* [To do]: Scan the records beneath this line for the line holding "Marcas (870, 187)" and the line holding "760-753-7185 (316, 33)", then transcribe exactly those two and all lines between.
**********
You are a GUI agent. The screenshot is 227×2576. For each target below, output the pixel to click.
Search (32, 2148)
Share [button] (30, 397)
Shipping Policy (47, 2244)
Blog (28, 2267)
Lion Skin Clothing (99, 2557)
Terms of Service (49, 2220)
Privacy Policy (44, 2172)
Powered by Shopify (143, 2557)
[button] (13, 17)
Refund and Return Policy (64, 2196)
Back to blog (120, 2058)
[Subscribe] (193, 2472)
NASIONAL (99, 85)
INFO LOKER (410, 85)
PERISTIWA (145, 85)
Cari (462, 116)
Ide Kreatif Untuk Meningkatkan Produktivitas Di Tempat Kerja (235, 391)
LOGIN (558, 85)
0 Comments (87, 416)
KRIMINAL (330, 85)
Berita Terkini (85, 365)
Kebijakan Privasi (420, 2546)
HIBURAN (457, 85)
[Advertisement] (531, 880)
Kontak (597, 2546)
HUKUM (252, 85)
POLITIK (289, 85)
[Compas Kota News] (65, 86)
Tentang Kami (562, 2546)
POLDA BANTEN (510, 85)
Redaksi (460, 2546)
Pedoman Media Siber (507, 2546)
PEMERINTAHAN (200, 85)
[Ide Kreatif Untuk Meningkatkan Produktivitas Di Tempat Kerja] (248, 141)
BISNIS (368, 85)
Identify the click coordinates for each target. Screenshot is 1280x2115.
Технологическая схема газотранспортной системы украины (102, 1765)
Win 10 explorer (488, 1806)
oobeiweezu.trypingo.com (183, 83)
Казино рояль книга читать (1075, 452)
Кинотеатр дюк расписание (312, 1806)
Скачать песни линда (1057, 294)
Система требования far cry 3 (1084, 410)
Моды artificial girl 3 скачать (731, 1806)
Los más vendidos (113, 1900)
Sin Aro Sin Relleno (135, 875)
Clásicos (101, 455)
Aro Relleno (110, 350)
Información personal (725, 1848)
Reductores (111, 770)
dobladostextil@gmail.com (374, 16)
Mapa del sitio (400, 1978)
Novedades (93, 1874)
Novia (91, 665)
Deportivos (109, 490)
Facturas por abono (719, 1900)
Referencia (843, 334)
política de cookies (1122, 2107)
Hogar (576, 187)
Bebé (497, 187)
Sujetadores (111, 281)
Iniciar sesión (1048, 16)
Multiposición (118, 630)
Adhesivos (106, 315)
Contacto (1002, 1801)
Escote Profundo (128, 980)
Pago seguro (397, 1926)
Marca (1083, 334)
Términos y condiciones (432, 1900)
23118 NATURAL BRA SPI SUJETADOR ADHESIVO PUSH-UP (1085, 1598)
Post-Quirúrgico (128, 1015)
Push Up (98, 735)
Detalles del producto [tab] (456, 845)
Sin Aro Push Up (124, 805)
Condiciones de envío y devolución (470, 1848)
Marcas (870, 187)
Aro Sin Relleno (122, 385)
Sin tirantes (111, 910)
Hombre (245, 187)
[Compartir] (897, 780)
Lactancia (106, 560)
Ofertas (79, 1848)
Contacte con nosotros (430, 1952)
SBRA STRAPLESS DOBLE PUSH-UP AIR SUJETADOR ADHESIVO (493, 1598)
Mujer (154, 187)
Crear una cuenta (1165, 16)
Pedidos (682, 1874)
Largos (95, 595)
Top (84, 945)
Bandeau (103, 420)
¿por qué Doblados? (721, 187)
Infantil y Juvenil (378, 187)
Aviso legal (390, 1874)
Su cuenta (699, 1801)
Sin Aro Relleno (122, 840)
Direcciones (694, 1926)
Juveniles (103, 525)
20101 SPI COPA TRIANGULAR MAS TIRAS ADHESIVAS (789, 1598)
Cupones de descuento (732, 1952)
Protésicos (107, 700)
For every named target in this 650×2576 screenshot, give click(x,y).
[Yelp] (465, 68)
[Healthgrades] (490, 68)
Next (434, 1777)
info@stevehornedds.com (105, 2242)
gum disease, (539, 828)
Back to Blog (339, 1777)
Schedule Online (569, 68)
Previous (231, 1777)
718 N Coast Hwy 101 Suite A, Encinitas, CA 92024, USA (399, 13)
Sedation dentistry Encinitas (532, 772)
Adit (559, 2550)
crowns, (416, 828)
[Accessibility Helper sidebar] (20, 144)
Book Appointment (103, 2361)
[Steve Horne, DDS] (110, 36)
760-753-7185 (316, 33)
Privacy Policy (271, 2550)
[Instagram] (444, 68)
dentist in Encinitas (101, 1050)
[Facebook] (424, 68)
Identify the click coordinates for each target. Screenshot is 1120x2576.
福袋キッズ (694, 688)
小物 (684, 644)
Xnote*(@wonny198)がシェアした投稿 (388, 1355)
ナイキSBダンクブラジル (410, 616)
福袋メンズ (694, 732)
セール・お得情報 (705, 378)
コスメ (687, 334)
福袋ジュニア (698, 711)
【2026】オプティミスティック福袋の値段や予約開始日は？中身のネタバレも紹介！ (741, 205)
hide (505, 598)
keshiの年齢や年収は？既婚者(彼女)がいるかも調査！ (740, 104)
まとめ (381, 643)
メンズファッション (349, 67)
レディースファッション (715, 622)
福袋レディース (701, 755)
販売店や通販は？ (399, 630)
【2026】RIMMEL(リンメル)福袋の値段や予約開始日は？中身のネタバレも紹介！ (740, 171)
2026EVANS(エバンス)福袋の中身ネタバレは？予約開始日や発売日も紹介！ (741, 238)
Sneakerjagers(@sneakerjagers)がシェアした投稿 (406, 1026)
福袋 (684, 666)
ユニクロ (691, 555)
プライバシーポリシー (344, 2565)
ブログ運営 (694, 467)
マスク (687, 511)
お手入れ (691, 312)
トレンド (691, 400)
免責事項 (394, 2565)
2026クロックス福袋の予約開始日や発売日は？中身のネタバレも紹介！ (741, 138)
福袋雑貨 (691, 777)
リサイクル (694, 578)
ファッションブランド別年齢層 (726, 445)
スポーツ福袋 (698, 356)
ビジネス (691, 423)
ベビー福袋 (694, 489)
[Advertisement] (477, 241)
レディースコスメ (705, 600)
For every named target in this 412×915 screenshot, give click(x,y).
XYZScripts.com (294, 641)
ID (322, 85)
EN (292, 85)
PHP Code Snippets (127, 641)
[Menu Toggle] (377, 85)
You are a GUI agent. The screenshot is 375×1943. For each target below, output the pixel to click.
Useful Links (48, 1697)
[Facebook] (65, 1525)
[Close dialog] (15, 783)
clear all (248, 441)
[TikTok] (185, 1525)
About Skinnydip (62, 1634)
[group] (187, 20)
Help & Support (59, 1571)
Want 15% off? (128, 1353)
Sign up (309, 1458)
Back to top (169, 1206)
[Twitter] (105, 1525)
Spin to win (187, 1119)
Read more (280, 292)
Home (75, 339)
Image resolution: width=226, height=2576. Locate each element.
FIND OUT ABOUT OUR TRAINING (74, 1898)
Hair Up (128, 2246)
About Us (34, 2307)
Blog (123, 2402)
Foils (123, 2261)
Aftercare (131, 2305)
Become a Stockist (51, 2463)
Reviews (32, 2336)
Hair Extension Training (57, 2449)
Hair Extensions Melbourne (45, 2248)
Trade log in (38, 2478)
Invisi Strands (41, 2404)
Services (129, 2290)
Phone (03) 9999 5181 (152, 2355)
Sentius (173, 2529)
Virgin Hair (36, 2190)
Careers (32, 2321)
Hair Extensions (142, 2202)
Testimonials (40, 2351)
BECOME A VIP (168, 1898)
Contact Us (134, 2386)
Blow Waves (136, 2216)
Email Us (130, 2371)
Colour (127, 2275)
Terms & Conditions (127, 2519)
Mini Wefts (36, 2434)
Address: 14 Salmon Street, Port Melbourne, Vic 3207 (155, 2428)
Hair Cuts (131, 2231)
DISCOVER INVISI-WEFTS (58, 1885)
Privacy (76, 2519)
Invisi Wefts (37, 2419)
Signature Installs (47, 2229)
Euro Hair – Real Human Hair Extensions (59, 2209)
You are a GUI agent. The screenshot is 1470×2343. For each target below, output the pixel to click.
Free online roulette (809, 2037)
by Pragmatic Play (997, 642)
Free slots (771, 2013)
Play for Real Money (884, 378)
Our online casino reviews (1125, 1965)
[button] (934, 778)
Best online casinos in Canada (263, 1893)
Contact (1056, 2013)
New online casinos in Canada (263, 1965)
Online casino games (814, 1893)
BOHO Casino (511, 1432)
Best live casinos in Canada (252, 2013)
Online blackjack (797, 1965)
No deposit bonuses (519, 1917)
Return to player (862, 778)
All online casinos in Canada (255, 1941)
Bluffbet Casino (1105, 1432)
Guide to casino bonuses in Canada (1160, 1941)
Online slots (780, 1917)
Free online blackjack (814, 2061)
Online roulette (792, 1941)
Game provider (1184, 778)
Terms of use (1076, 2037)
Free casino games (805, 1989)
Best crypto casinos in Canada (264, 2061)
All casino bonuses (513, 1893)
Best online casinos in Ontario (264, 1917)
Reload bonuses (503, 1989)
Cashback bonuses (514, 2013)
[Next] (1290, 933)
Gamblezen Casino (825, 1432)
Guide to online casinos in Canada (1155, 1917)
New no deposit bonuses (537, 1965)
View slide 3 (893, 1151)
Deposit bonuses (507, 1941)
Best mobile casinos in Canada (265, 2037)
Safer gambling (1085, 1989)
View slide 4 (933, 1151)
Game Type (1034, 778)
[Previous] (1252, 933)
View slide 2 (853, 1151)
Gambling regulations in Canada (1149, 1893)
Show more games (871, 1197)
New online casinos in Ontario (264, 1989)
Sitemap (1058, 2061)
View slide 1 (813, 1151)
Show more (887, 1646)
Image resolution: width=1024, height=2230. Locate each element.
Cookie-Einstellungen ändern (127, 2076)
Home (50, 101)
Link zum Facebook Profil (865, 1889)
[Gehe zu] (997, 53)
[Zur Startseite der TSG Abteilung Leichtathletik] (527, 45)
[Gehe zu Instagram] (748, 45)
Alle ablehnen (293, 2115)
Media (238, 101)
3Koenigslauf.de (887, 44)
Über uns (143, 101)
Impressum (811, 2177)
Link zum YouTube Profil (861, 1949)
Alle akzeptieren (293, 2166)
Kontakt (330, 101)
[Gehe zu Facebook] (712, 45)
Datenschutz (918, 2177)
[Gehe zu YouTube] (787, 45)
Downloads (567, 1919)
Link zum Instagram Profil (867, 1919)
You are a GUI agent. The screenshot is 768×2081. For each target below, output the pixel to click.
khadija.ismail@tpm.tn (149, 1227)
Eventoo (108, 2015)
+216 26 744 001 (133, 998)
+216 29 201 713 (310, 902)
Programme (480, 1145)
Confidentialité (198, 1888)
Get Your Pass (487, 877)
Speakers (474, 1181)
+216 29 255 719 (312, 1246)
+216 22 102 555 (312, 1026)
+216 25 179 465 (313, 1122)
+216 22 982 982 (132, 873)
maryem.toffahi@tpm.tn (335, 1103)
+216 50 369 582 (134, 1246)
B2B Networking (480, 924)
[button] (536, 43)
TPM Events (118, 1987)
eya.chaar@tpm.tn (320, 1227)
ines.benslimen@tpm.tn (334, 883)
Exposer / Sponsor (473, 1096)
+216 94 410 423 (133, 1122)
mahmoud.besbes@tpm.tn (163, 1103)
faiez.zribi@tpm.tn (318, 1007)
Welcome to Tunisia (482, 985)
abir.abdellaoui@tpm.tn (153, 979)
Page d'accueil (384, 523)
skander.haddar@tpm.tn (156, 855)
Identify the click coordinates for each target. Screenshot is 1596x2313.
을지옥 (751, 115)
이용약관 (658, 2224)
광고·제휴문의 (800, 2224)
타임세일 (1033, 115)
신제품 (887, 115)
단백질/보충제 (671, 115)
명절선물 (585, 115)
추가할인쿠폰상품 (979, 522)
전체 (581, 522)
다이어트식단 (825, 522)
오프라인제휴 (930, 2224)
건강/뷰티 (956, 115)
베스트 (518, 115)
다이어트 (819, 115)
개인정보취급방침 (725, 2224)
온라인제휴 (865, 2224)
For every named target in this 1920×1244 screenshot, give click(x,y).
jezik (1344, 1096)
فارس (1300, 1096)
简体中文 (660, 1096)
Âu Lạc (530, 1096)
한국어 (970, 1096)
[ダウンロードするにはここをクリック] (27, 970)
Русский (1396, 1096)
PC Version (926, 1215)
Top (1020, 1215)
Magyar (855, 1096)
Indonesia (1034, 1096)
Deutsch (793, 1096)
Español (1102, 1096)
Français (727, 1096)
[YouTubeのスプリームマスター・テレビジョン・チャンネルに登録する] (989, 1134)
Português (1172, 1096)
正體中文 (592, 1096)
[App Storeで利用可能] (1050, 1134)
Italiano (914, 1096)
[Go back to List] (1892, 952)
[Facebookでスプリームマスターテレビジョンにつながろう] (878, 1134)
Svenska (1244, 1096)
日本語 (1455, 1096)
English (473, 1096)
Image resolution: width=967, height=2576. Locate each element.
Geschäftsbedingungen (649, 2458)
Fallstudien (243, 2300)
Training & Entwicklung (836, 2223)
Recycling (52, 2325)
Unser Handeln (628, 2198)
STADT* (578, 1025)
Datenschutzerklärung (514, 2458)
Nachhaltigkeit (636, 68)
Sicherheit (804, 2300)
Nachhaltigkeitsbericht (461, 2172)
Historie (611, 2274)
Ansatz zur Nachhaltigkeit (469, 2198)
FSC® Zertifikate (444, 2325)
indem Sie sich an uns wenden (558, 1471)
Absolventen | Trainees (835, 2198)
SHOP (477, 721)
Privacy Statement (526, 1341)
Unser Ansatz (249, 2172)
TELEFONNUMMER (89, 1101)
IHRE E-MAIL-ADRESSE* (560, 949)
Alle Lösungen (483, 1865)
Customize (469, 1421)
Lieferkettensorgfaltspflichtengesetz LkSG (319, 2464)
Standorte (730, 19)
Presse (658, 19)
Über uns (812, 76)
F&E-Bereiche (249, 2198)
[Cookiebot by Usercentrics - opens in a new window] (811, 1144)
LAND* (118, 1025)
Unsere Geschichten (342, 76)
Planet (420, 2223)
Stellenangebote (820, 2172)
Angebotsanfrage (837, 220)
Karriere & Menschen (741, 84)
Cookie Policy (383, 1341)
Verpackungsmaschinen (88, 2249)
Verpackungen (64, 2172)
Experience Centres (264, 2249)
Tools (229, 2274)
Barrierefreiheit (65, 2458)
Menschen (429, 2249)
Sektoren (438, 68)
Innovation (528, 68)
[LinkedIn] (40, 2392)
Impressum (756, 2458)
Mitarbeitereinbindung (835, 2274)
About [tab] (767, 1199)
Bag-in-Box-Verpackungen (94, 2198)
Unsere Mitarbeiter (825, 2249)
**********
* [Result of this exercise]:
Marcas (870, 187)
Aro Sin Relleno (122, 385)
Sin tirantes (111, 910)
Hombre (245, 187)
[Compartir] (897, 780)
Lactancia (106, 560)
Ofertas (79, 1848)
Contacte con nosotros (430, 1952)
SBRA STRAPLESS DOBLE PUSH-UP AIR SUJETADOR ADHESIVO (493, 1598)
Mujer (154, 187)
Crear una cuenta (1165, 16)
Pedidos (682, 1874)
Largos (95, 595)
Top (84, 945)
Bandeau (103, 420)
¿por qué Doblados? (721, 187)
Infantil y Juvenil (378, 187)
Aviso legal (390, 1874)
Su cuenta (699, 1801)
Sin Aro Relleno (122, 840)
Direcciones (694, 1926)
Juveniles (103, 525)
20101 SPI COPA TRIANGULAR MAS TIRAS ADHESIVAS (789, 1598)
Cupones de descuento (732, 1952)
Protésicos (107, 700)
For every named target in this 650×2576 screenshot, give click(x,y).
[Yelp] (465, 68)
[Healthgrades] (490, 68)
Next (434, 1777)
info@stevehornedds.com (105, 2242)
gum disease, (539, 828)
Back to Blog (339, 1777)
Schedule Online (569, 68)
Previous (231, 1777)
718 N Coast Hwy 101 Suite A, Encinitas, CA 92024, USA (399, 13)
Sedation dentistry Encinitas (532, 772)
Adit (559, 2550)
crowns, (416, 828)
[Accessibility Helper sidebar] (20, 144)
Book Appointment (103, 2361)
[Steve Horne, DDS] (110, 36)
760-753-7185 (316, 33)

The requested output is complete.